→ **AUFGABE**:
Bearbeite bitte die Daten von der Zeile mit „Task: Insert a sticky note from toolbar“ bis einschließlich zum Ende der Daten, indem du „sticky note“ durch „text box“ ersetzt und alles andere unverändert lässt. Gib nur diese Zeilen zurück und lass die Bilder dabei weg.

→ **DATENAUSZUG**:

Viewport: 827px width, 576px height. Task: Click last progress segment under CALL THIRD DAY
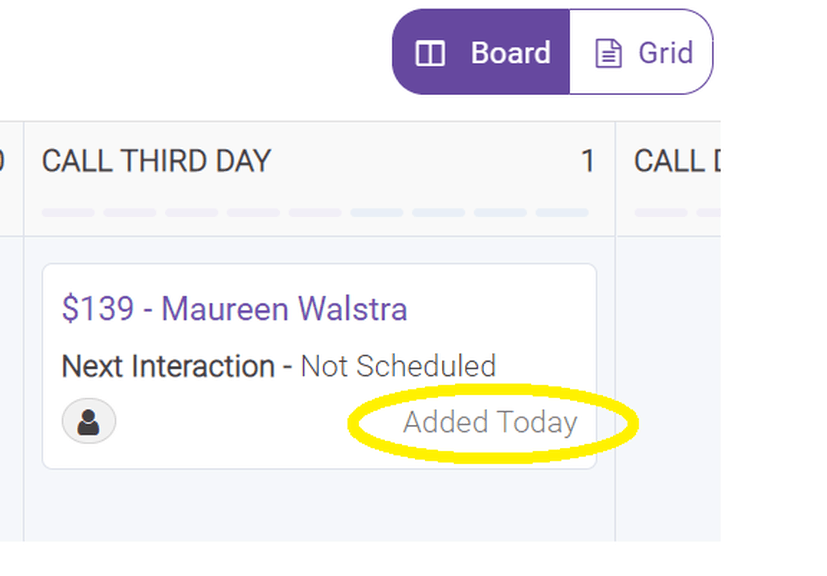[x=562, y=213]
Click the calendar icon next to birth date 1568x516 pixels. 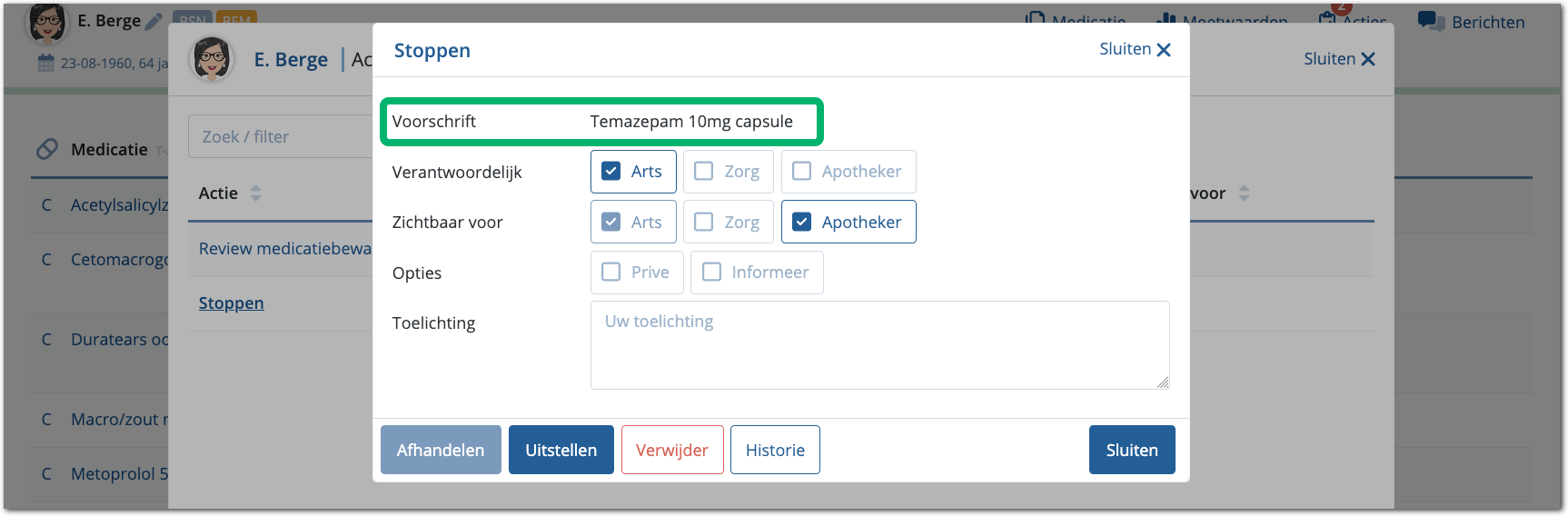coord(46,63)
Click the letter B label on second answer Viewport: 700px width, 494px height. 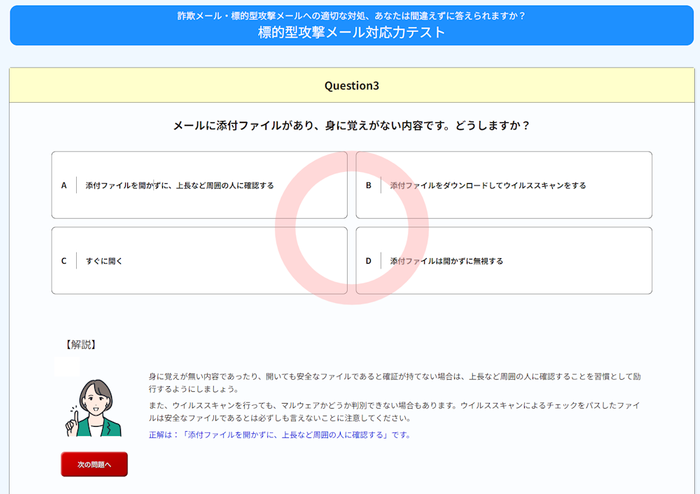coord(368,185)
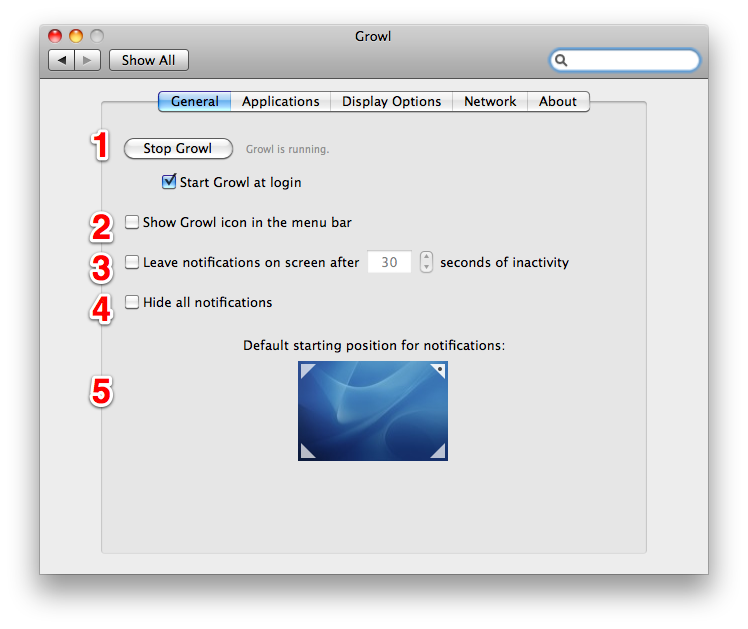
Task: Check Leave notifications on screen option
Action: [132, 262]
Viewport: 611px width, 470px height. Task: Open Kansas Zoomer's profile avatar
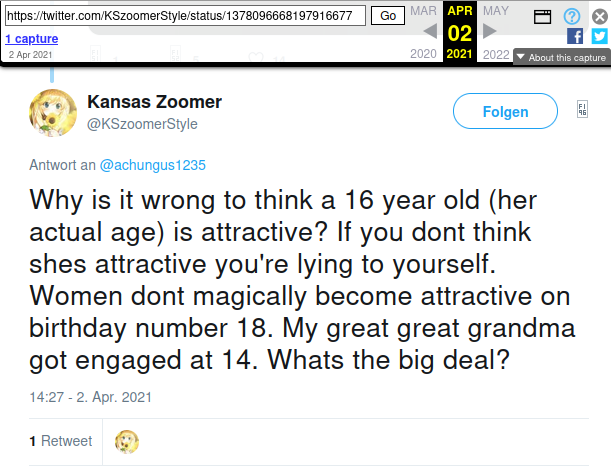[53, 112]
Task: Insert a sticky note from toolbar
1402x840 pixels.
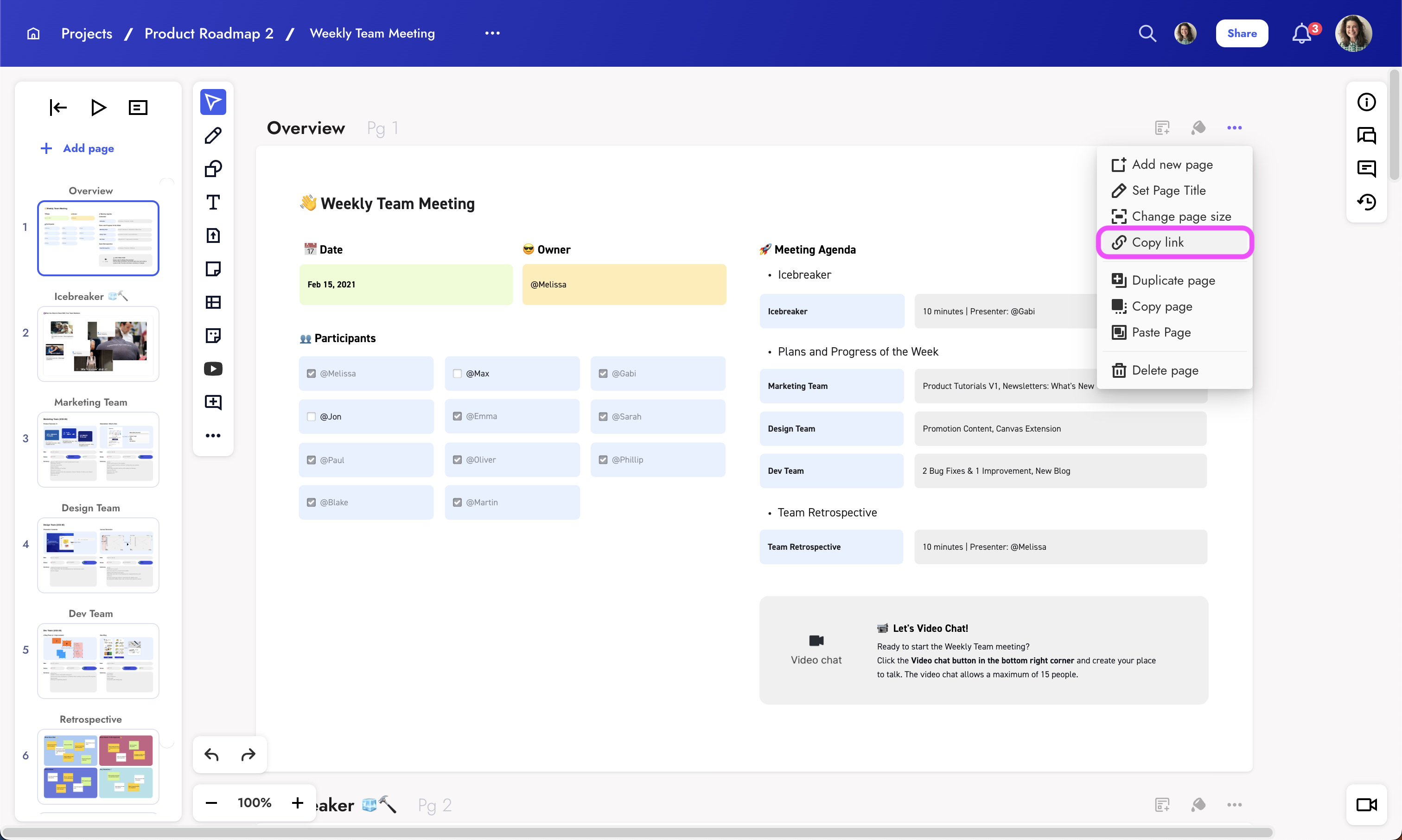Action: pyautogui.click(x=213, y=269)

→ **LÖSUNG**:
Task: Insert a text box from toolbar
1402x840 pixels.
Action: pyautogui.click(x=213, y=269)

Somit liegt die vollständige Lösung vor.